### TEXT PASSAGE
------
That’s nothing new for Nafie. As a molecular
detective of sorts, he’s investigated the intriguing activities
of life’s minuscule building blocks for more than three decades.
In conversation, he talks about hitting molecules with infrared
light, causing them to vibrate as they absorb the energy and leave
unique signatures, or fingerprints, in the spectrum. He also talks
about mapping the movements of swarming electrons and probing chiral
(pronounced ky-ral) molecules, which exist in nature as pairs of
non-superimposable mirror images of one another, like left and right
hands. “Almost all of our interesting molecules—such as amino acids,
proteins, and DNA—are chiral,” he says. “Life basically is characterized
by the organization of chiral molecules. They’re very efficient;
if you have two special molecules going together to do something,
like a lock and key, the pairing won’t work if you have the wrong
mirror image, and it will be rejected.”
For the past 20 years, Nafie has collaborated
with Tess Freedman, a chemistry research professor. Freedman is
a specialist in the complex mathematical calculations and software
programming that allow them to check theories against their experimental
measurements. The researchers recently received a $1 million grant
from the National Institutes of Health to develop even more sensitive
molecular measurements and create a way to analyze molecules in
solid form. (They’re currently dissolved into a solution prior to
measurement.) This could lead to direct analyses of pharmaceutical
drug tablets, ensuring that their molecular structures are accurate
and safe, he says.
------
### TO DO
Check each statement against the text about Nafie's research and answer yes or no, quoting the words of the text that decide it. (a) Nafie has worked with Tess Freedman for the past 20 years. (b) The $1 million grant came from the National Science Foundation. (c) The molecules are currently measured in solid form.

Stored data
------
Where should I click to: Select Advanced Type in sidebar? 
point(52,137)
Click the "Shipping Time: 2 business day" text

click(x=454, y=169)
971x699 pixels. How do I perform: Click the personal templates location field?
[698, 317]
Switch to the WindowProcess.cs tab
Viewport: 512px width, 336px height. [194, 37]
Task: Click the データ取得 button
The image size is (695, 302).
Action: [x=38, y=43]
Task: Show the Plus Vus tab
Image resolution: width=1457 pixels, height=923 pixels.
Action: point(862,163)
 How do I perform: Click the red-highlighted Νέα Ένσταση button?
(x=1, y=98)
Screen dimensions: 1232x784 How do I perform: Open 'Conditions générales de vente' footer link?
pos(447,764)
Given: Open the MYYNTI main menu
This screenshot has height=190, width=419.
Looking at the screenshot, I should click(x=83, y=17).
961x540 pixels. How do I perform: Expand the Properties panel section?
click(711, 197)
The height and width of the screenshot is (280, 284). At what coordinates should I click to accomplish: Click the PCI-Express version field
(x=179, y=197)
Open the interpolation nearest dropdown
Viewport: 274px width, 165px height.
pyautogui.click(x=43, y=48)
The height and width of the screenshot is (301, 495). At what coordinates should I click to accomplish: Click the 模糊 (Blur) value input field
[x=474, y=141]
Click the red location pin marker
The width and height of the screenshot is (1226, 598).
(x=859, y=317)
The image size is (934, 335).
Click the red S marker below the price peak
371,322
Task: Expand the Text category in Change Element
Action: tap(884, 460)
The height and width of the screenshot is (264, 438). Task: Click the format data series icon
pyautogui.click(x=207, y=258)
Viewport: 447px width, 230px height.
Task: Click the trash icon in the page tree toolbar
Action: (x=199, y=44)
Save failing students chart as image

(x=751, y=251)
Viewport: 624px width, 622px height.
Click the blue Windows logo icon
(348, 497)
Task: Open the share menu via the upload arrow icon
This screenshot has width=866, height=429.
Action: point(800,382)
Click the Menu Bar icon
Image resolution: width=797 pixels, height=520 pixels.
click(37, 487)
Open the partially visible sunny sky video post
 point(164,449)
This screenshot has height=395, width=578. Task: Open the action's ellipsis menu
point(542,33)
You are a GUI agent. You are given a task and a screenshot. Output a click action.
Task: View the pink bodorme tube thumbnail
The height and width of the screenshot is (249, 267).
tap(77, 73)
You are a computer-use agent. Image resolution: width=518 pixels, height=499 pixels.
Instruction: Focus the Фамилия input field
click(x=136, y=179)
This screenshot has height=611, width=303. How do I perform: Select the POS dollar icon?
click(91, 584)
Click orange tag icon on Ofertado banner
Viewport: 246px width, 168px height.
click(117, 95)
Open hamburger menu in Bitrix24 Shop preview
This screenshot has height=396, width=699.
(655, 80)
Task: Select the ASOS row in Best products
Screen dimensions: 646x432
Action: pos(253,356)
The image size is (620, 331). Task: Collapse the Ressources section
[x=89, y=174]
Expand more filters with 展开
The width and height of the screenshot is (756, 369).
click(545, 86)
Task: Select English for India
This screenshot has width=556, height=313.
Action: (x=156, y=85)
------
### EXERCISE RESPONSE
(a) Yes: "For the past 20 years, Nafie has collaborated with Tess Freedman"
(b) No: "a $1 million grant from the National Institutes of Health"
(c) No: "They’re currently dissolved into a solution prior to measurement."